Which is why I take umbrage with ICC Chairman Shashank Manohar’s comments today, as reported by Cricinfo: “… Test cricket is actually dying to be honest.” The best way to kill Test cricket, is to say it’s dying, over and over again.

But it’s almost more than that.

Manohar made the comments in relation to the World Test Championship, due to start (finally) after this summer’s World Cup, and how it might just be the shot in the arm Test cricket needs. He went on to back up his statement using television ratings and the like.

Fine. I get it. T20 does get better ratings, but not for the reasons that Manohar thinks. His reasoning is that people don’t have the time these days to tune into a five day match. Bullshit. They never did. And while the ratings might be down for Test cricket, people are still watching golf tournaments, which are more or less four day matches.

No, Test cricket’s ratings are down because the ICC and national boards invented a format in their own game that actively competes with it. Will people choose a three hour match over a five day one? Maybe, if you shove it down their throats. Which is more or less what they are doing, as domestic T20 leagues run rampant across the globe and boards actively neglect to develop batsmen who can succeed in the game’s longer formats. This, in turn, has decreased the quality and competitiveness of the matches.
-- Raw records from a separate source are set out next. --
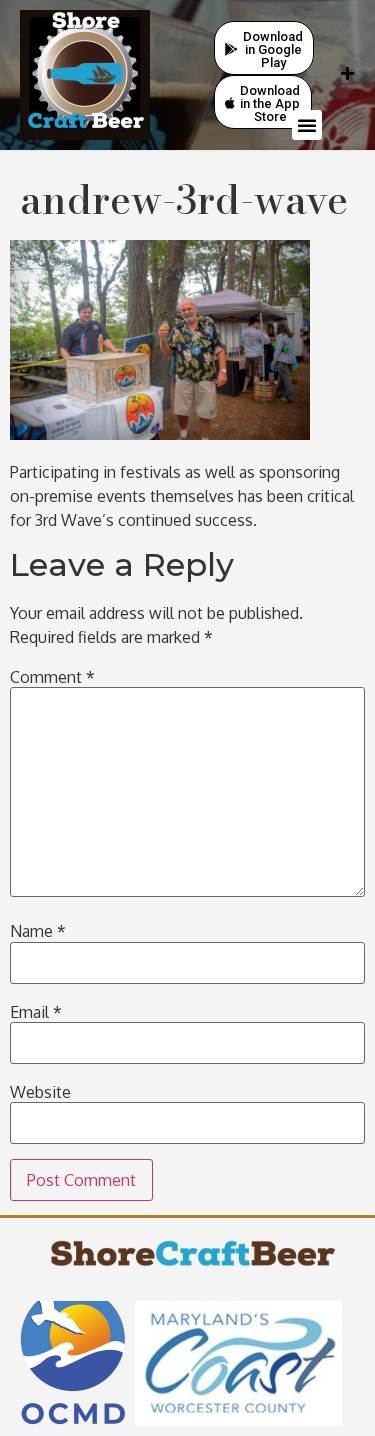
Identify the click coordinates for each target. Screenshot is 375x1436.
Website (40, 1092)
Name (38, 931)
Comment (52, 677)
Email (36, 1012)
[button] (307, 125)
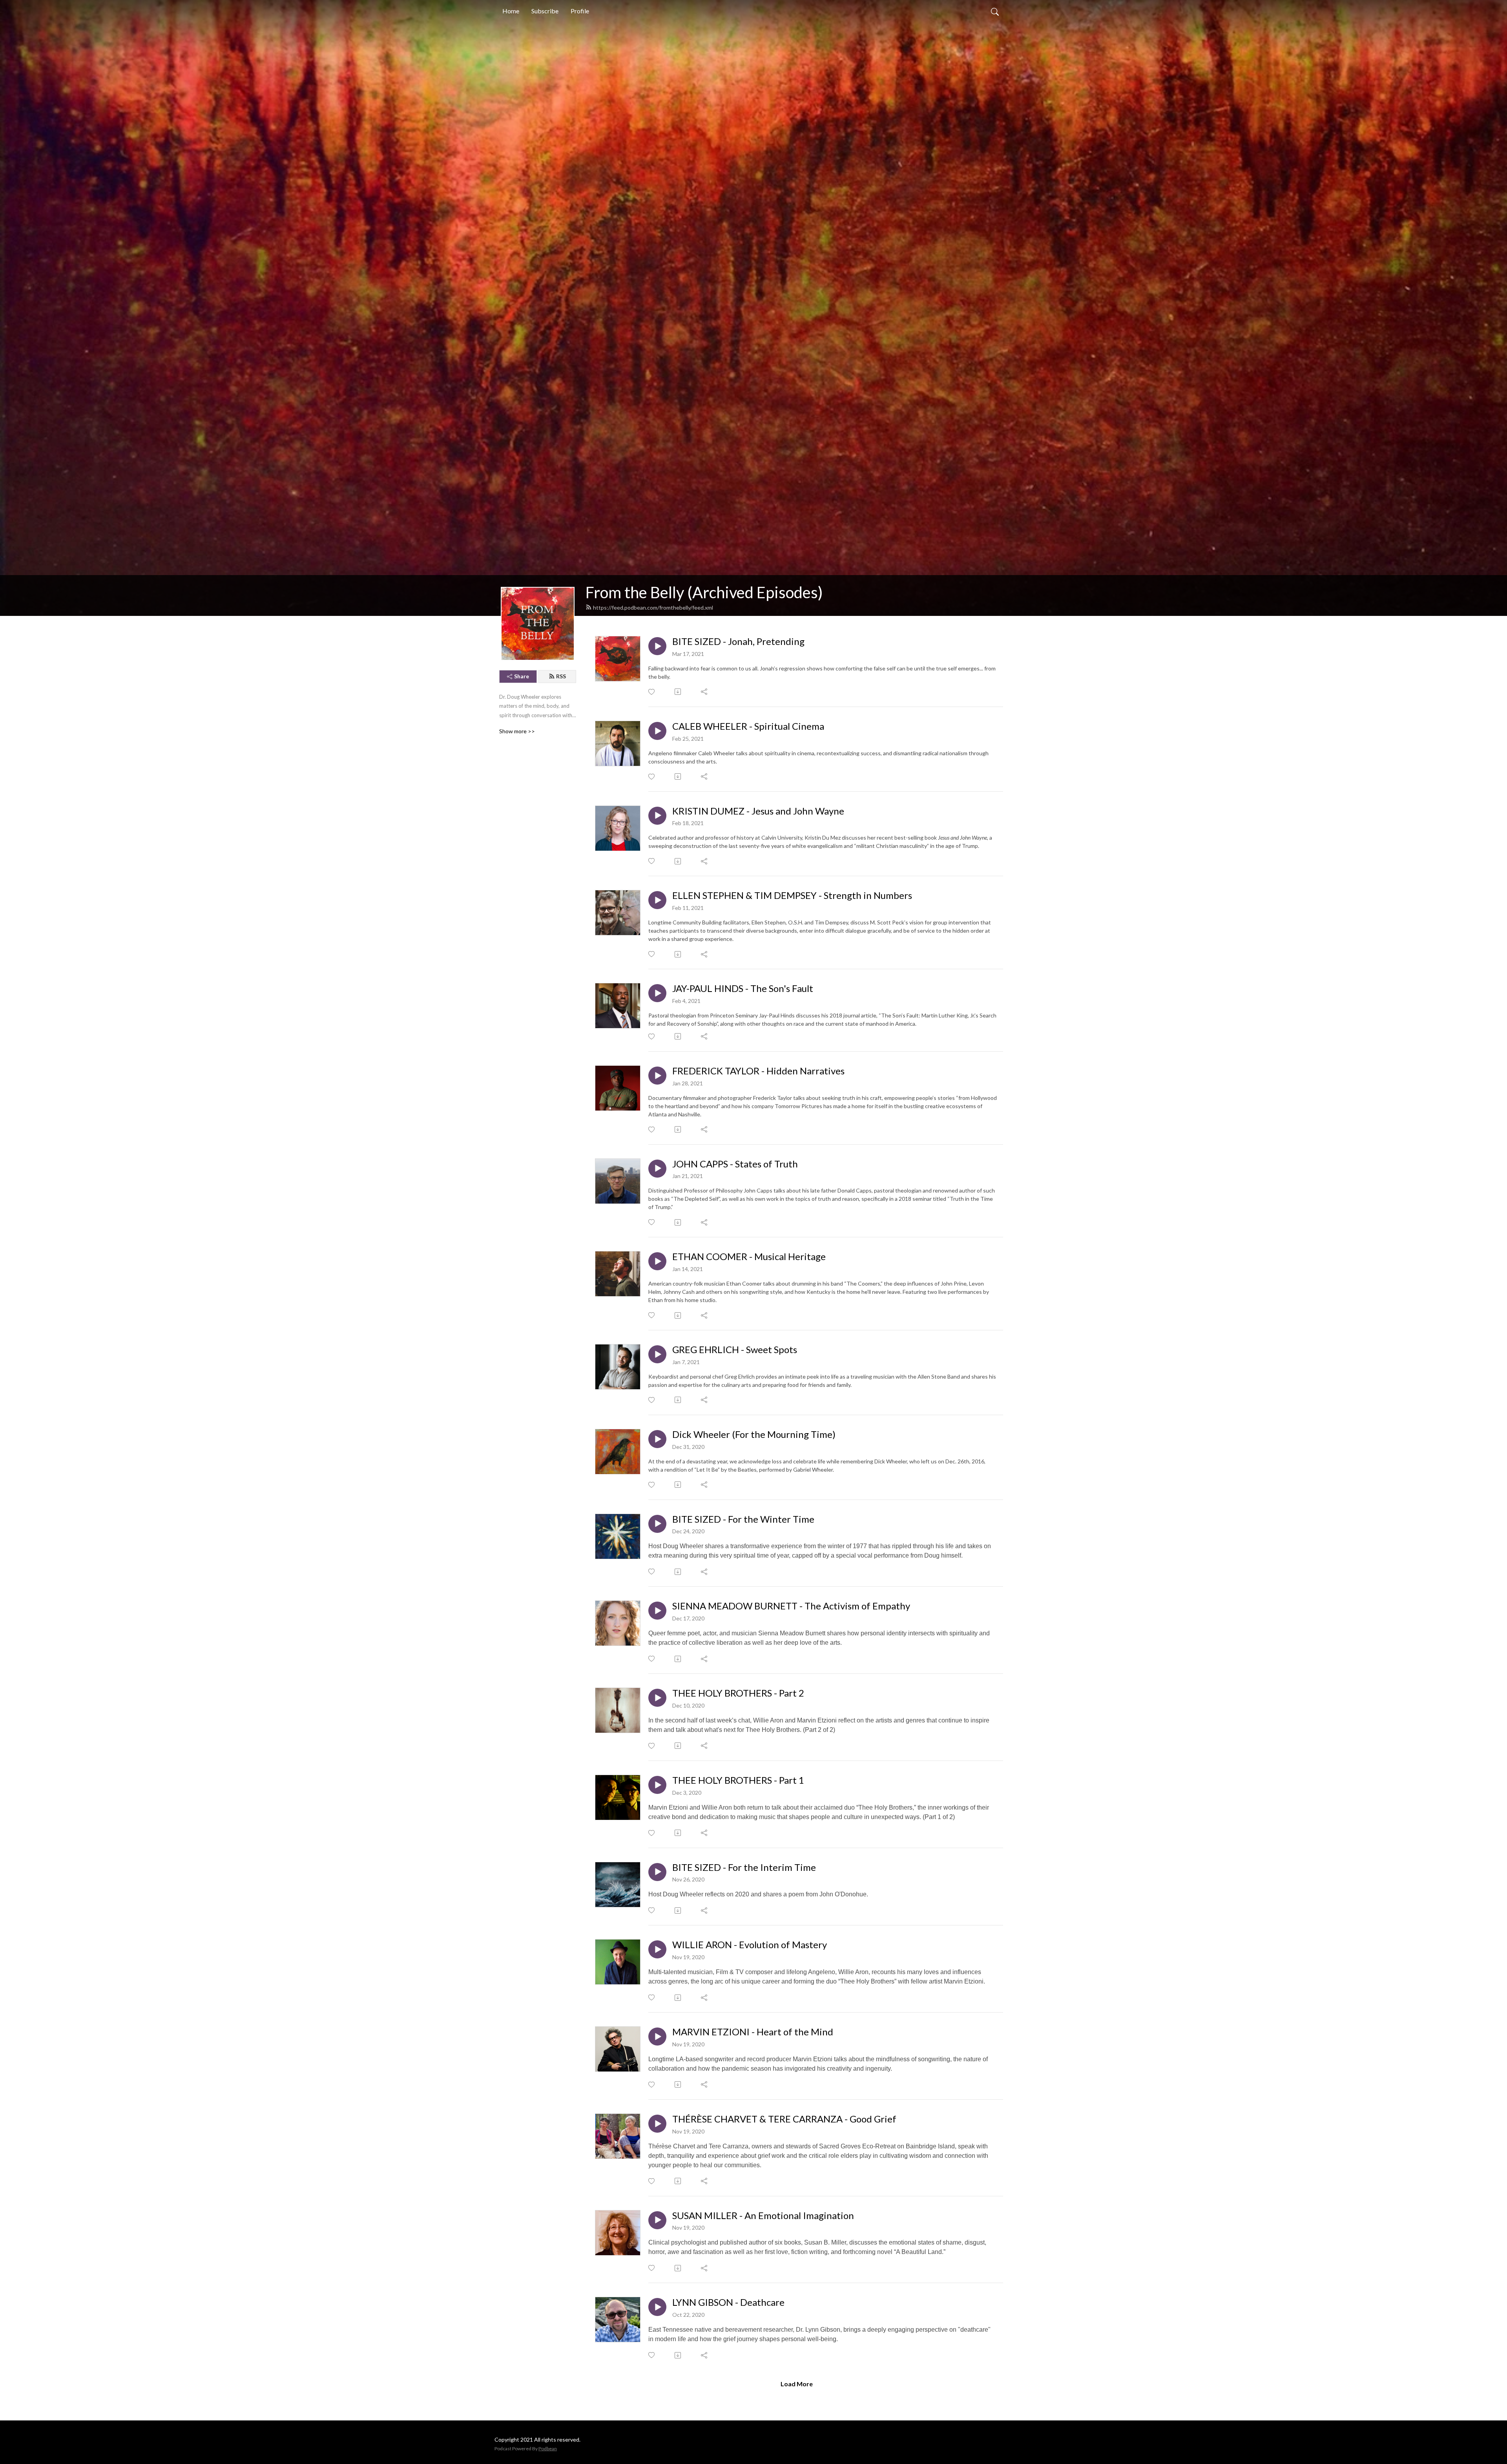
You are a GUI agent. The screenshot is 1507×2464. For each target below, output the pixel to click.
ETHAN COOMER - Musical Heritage (749, 1256)
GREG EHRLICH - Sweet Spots (734, 1349)
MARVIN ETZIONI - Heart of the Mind (752, 2031)
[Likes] (652, 692)
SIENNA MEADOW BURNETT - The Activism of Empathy (791, 1605)
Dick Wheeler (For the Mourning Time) (754, 1434)
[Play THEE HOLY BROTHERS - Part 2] (657, 1698)
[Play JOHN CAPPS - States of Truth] (657, 1169)
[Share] (704, 692)
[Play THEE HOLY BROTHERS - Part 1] (657, 1785)
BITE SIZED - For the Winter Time (743, 1519)
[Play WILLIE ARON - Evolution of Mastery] (657, 1949)
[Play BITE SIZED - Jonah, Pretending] (657, 646)
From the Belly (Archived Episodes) (704, 592)
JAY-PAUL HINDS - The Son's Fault (742, 988)
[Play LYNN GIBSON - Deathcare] (657, 2307)
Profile (580, 11)
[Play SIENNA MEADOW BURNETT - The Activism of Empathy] (657, 1611)
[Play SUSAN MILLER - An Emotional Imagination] (657, 2220)
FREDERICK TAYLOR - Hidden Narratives (758, 1070)
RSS (561, 676)
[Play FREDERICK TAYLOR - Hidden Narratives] (657, 1076)
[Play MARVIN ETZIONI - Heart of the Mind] (657, 2036)
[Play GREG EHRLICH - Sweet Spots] (657, 1354)
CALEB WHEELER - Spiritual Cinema (748, 726)
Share (521, 676)
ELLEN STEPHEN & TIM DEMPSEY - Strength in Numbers (792, 895)
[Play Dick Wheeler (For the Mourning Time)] (657, 1439)
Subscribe (544, 11)
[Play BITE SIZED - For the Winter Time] (657, 1524)
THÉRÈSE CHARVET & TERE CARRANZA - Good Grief (784, 2118)
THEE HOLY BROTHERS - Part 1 (738, 1780)
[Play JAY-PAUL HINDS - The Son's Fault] (657, 993)
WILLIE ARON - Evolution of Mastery (749, 1944)
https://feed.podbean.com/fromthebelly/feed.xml (653, 607)
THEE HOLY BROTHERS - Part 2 (738, 1693)
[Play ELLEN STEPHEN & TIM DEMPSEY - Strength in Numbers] (657, 900)
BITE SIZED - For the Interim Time (744, 1867)
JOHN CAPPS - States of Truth (735, 1163)
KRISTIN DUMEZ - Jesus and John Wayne (758, 811)
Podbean (547, 2448)
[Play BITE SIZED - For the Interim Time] (657, 1872)
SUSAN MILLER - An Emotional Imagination (763, 2215)
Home (510, 11)
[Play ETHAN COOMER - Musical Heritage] (657, 1261)
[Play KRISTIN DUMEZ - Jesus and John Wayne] (657, 816)
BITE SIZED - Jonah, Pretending (738, 641)
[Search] (995, 11)
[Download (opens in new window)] (678, 692)
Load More (797, 2383)
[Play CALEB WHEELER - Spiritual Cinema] (657, 731)
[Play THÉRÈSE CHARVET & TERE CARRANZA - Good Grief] (657, 2124)
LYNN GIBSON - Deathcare (728, 2302)
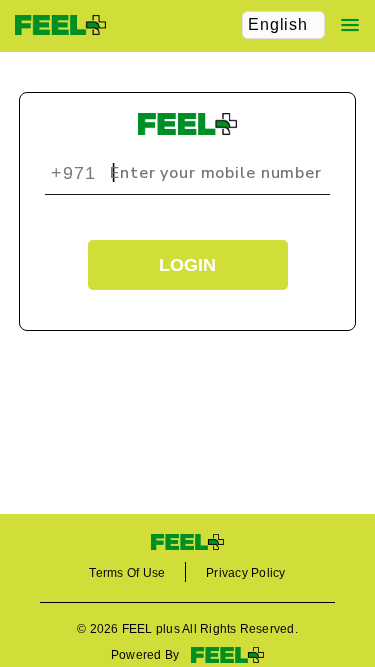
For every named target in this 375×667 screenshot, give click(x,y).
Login (187, 265)
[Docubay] (187, 542)
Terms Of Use (127, 573)
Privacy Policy (245, 573)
What other sport would do that? Imagine the NFL or the MLB creating flashier formats that would compete with their legacy products in a market they have fully cornered?

Only cricket.

And so, yeah, Test cricket is in trouble, but it’s the ICC that put it there, purposefully, in their relentless pursuit of profit, profit, profit. And it’s things like ECB “hundred” that are only going to make the situation worse. The World Test Championship feels like a grasping at straws, not an actual solution. If it fails, and it could fail, then the ICC could be, like, “well, we tried, shrug” and they are off the hook.

It almost feels like it’s too late now. The World Test Championship is closing the barn door after the horse has run.

And here’s the thing: cricket fans like Test cricket. They will watch it, but only if the matches are worth watching. It’s not the format that’s the problem, nor is it the lack of a tournament, it’s the fact that Test cricket — despite putting up a couple classics now and again — has been slowly degrading in quality. The home team mops the floor with a visiting team, repeat ad nauseam. Changing who plays what and where isn’t going to fix that, it’s about making an actual investment in the players who play the matches, it’s about honing great Test bowlers and batsmen, not side-circus show ponies who can hit sixes, it’s about not creating new formats that actively compete with the first class game. And on and on and on.

Test cricket doesn’t need a shot in the arm, it needs the poison killing cut off at its source.

And that source is cricket’s governing bodies. They are letting the game eat itself alive. It’s insane when you think about it.

First step? Stop telling the world that Test cricket is dying.